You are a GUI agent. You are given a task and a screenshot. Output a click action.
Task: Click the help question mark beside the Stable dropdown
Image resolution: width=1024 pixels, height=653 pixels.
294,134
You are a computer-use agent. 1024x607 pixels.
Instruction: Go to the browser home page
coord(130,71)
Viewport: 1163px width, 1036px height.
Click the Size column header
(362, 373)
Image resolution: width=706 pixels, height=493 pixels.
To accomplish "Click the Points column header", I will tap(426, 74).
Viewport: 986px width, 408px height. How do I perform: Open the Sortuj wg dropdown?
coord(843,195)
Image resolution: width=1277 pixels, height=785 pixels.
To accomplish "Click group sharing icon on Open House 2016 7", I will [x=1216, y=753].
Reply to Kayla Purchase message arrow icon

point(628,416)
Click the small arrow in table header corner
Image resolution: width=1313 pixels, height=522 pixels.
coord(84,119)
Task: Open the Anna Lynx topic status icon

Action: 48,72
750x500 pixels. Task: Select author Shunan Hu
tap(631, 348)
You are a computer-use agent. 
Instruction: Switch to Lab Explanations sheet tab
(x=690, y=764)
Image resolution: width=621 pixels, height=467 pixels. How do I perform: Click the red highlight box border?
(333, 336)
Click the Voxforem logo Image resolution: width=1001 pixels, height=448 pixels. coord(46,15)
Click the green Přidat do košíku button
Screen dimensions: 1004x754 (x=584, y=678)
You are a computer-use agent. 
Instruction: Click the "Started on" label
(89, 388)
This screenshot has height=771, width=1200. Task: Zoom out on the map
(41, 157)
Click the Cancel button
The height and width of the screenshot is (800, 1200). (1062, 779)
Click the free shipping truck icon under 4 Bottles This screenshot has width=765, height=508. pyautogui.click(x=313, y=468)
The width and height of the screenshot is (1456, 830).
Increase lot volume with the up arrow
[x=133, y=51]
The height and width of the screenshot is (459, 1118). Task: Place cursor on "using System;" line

» **EXERCISE**:
Nothing but lines that contain "agent" should appear in the answer. Copy each from the records.

» **SOLVED EXERCISE**:
You are a GUI agent. You are given a task and a screenshot. Output a click action.
You are a computer-use agent. 1024x607 pixels.
You are a computer-use agent. 
You are a computer-use agent. 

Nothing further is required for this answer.